# Assignment
According to the abstract on protein deletion libraries, why did the authors develop SABER?

# Page text

Content starts

Publications
Understanding and Improving Protein Function via High-Throughput Screening of Deletion Libraries
Abstract
Deletions represent an important yet understudied subset of mutations in protein-coding genes, being the most abundant class of indel mutations and having a diverse range of potential impacts on protein fitness, while also being intrinsically difficult to analyze computationally for the purposes of ancestral sequence reconstruction. In order to better understand deletions and their myriad roles in shaping protein form and function, it would be to the great advantage of molecular biology researchers to be able to comprehensively profile the deletional tolerance of a protein in a simple, effective, and minimally time- and resource-intensive manner. However, whereas numerous protein engineering techniques allow for the rapid construction of highly diverse substitution libraries in proteins, there are relatively few methods available for generating libraries of deletions in a similarly effective fashion. Additionally, those methods that do currently exist for this purpose invariably exhibit limitations that render them unsuitable outside of specific contexts, highly prone to generating off-target mutations, difficult to implement experimentally, or all of the above. In this work, we introduce a novel approach for building comprehensive and unbiased deletion libraries, which we have termed SABER (SpRYgestion And Blunt-End Religation), which aims to address the aforementioned shortcomings of other deletion-library construction techniques, and moreover is exceptionally fast, simple to implement, and requires minimal specialized reagents. We use this technique to profile the landscape of tolerated deletions in Staphylococcus aureus Cas9 (SaCas9) with respect to DNA binding and discover that despite its already-small size and structural divergence from SpCas9, SaCas9 exhibits a similar degree of modularity in its ability to maintain DNA-binding function even when multiple domains have been individually removed. Additionally, our findings unexpectedly highlight the evident dispensability of a large part of a domain previously found to play an important role in DNA-binding in SpCas9, and delineate the essentiality or lack thereof of specific structural elements in the PAM-interacting region of SaCas9. We proceed to utilize this information to design minimal RNA-guided effectors which retain programmable DNA-binding activity despite missing one or more domains.

Content ends

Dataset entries
Content starts

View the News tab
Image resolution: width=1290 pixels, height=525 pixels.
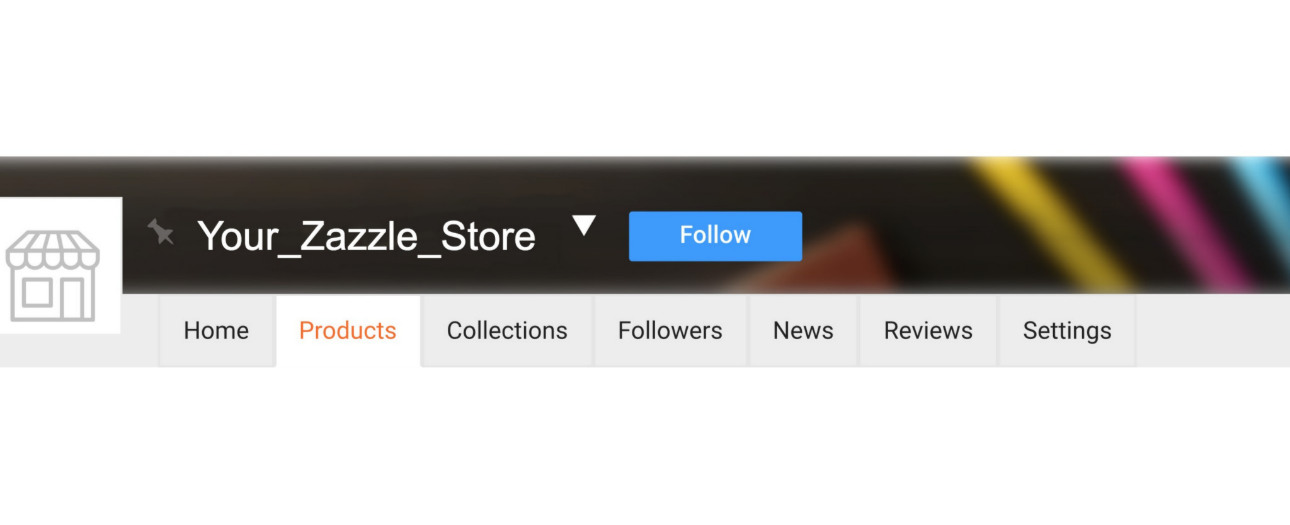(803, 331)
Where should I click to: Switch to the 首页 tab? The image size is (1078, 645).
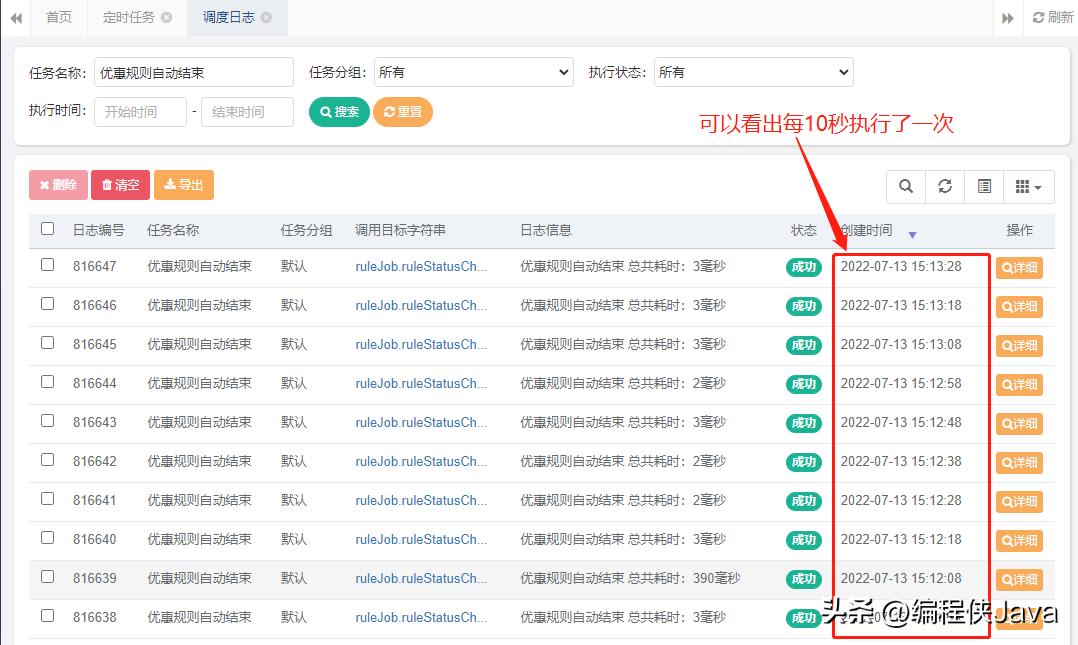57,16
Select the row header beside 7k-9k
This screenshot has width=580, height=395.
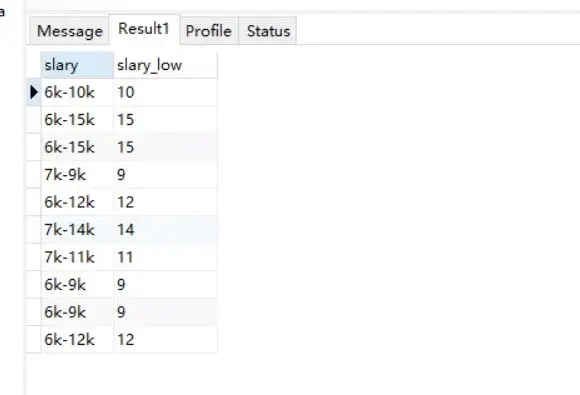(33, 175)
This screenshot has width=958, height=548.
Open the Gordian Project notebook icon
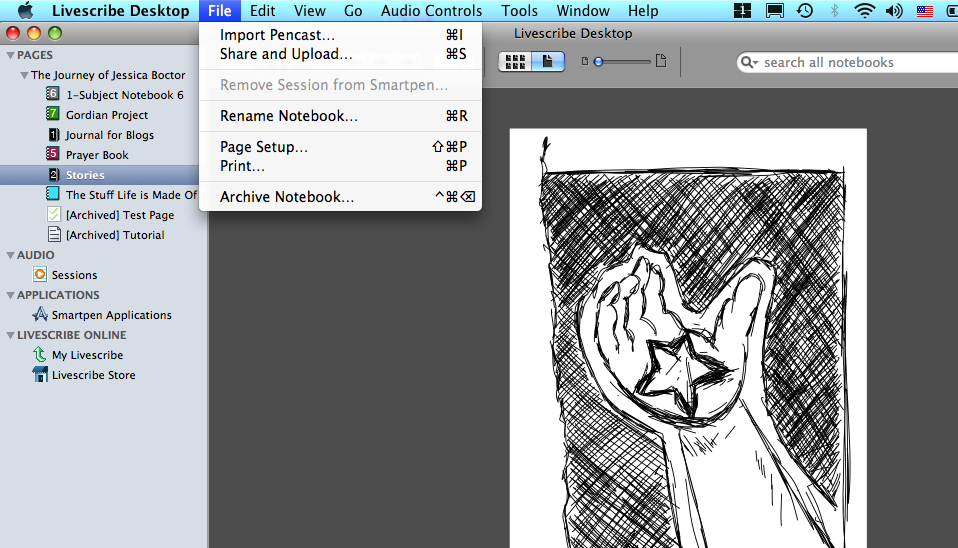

Content ends

# Task output
Few methods exist for building deletion libraries as effectively as substitution libraries, and the existing ones are unsuitable outside specific contexts, highly prone to off-target mutations, difficult to implement experimentally, or all of these. SABER was introduced to address those shortcomings.